Skills sind jede Verhaltensweisen, die kurzfristig Anspannung reduzieren, aber langfristig nicht schädlich sind. Sie helfen uns dabei, uns abzulenken – ohne dabei weitere Probleme zu verursachen. Skills lassen sich in vier Kategorien einteilen:
Sinne: Kalt duschen, saure Bonbons lutschen, Chilischoten kauen oder etwas anderes sehr scharfes essen, Musik hören, Igelball, Gummiband oder Haarband am Arm tragen, ziehen und loslassen.
Gedanken: Kreuzworträtsel lösen, programmieren, lesen, rückwärts zählen (Mache es dir schwer und zähle in Dreierschritten rückwärts von 101.).
Handlung: Sport machen, Freund*innen anrufen/treffen, etwas schreiben, spazieren gehen.
Körper: Ruhig atmen, Yoga machen, Entspannungsübung, ein Bad nehmen.
Bei manchen Menschen funktionieren sinnesbezogene Skills besser, bei anderen gedankenbezogene Skills. Wichtig ist, verschieden Sachen auszuprobieren bis man etwas gefunden hat, das einem wirklich hilft.
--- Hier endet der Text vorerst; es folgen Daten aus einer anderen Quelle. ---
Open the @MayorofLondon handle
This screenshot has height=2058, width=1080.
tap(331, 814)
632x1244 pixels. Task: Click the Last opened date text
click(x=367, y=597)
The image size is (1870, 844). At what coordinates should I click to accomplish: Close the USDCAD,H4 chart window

Manchmal braucht man auch mehrere Skills nacheinander – dann spricht man von einer Skillskette. Wichtig ist auch zu wissen, dass Skills eine Akuthilfe sind, aber das Gefühl der inneren Leere nicht langfristig verändern können. Dazu kannst du dir die anderen Strategien anschauen.
Bei manchen kann die innere Leere als so belastend erlebt werden, dass es hilfreich sein kann, sich professionelle Unterstützung zu suchen. Gerade wenn man die Vermutung hat, womöglich unter einer Depression, Angststörung, Borderline Persönlichkeitsstörung oder Abhängigkeit zu leiden, sollte man sich unbedingt Unterstützung durch eine bzw. einen Expert:in suchen.
Erfahrene Psycholog:innen kennen sich gut mit dem Gefühl der inneren Leere aus und können den Ursachen auf den Grund gehen, sowie helfen Lösungen zu finden besser mit diesem Zustand umzugehen.